PUPPETRY IS PERFORMANCE that involves the focus of the performer and the audience both being on this material object, which can be sculpted to represent Punch or Kermit or Elmo or a Shalako puppet from the Zuni people or whatever.
In Occupy Wall Street, they had a puppet of the STATUE OF LIBERTY. Bringing that super-important American symbol into the middle of the gathering was an attempt to say, "Hey, what we're doing is as American as the Statue of Liberty." IT'S A SIMPLE OBJECT, but the ideas connected to it and the context in which it's placed make it a pretty complicated means of performance.
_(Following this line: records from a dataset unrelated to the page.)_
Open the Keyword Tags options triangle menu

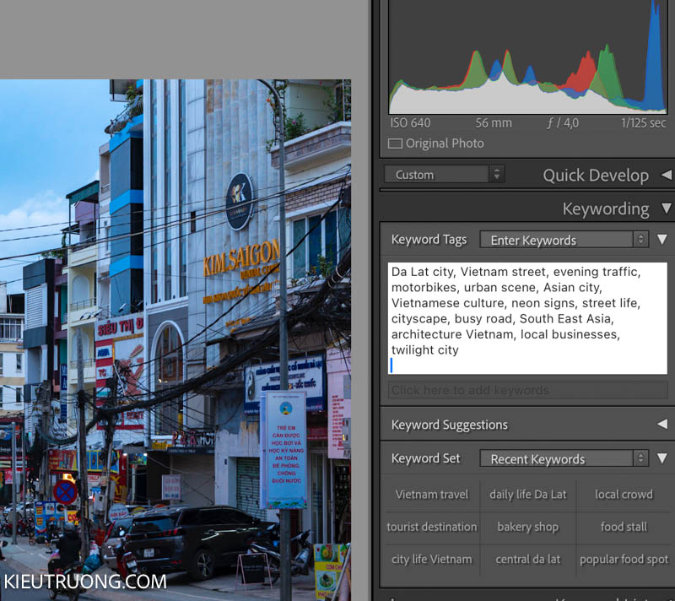[x=662, y=240]
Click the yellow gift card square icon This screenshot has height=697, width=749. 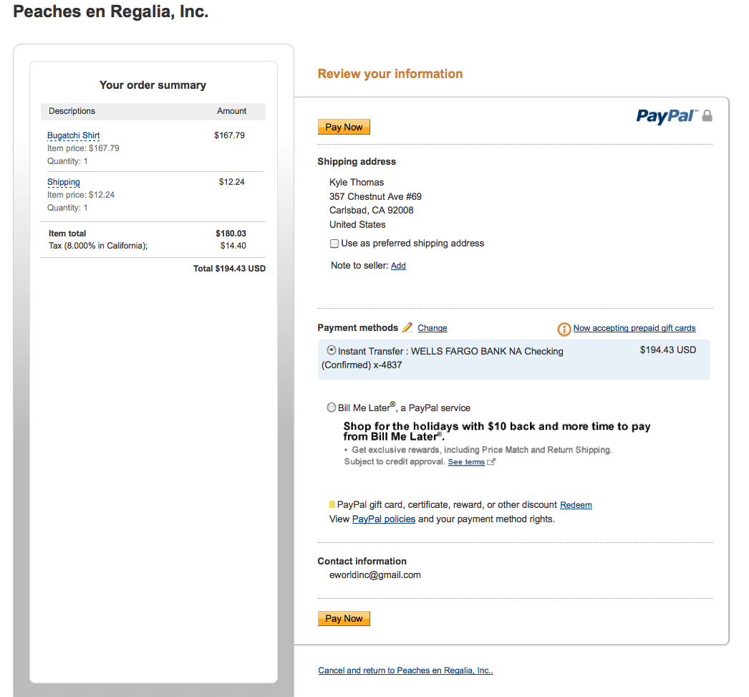(332, 504)
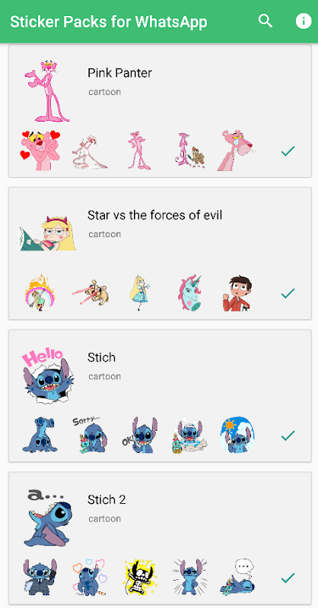Select the electrocuted Stitch yellow sticker

pyautogui.click(x=140, y=578)
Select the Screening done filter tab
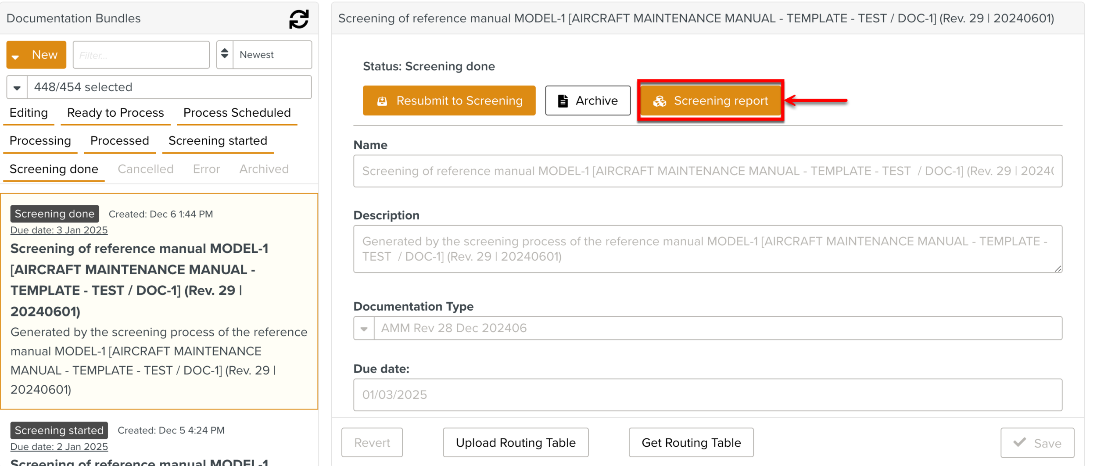 coord(54,169)
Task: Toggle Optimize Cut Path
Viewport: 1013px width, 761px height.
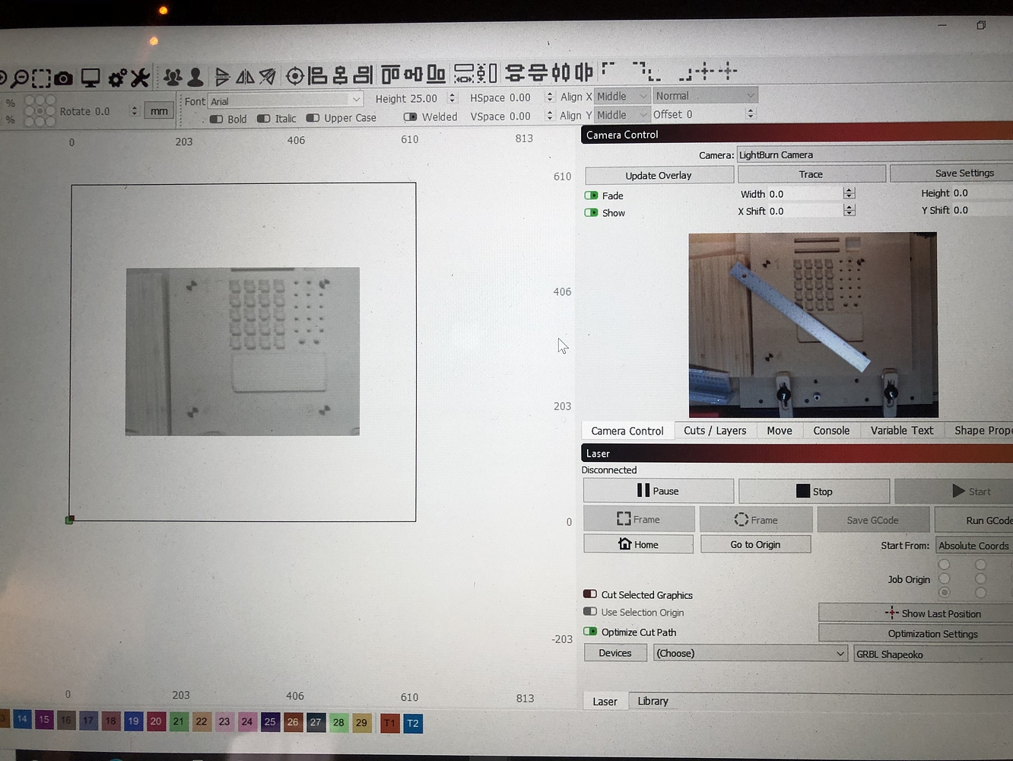Action: click(591, 631)
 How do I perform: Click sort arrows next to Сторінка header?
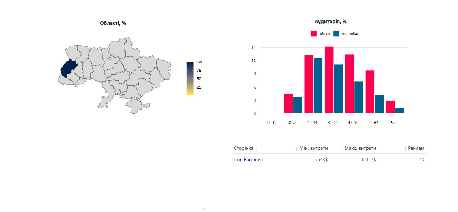click(x=256, y=149)
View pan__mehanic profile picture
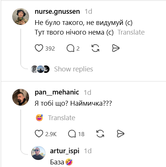 [20, 97]
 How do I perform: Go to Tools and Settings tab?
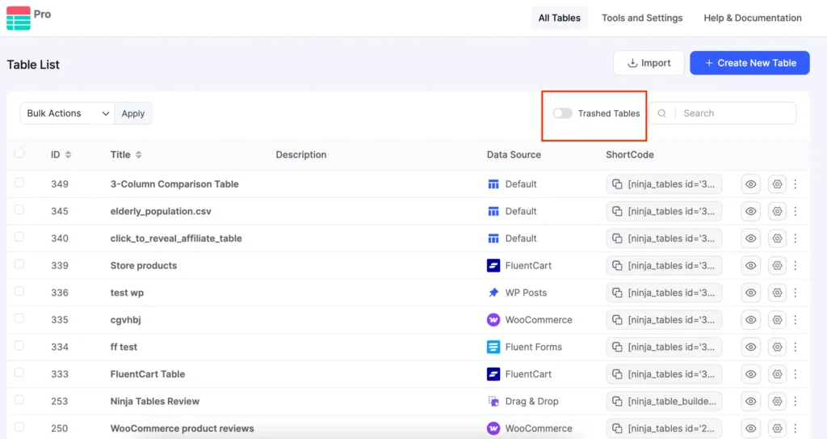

The idea of the festival is to bring together a variety of different types of contemporary puppetry — it's called PUPPETS! AN EVENING OF UNCOMMON THEATER [it's free, but reservations are required; e-mail firstname.lastname@example.org]. I'm hoping that the audience sees the different ways performers today use puppets to articulate really interesting ideas, things that can't be done with actors.
I think I'm a little nuts, because I'm thinking about puppets all the time. I was working at MIT for a while, and in the Media Lab they are building ROBOTS WITH EYES and faces and expressions and emotions. And when I look at those, I think this is the field of puppets. — As told to Joel Brown
Interview has been edited and condensed.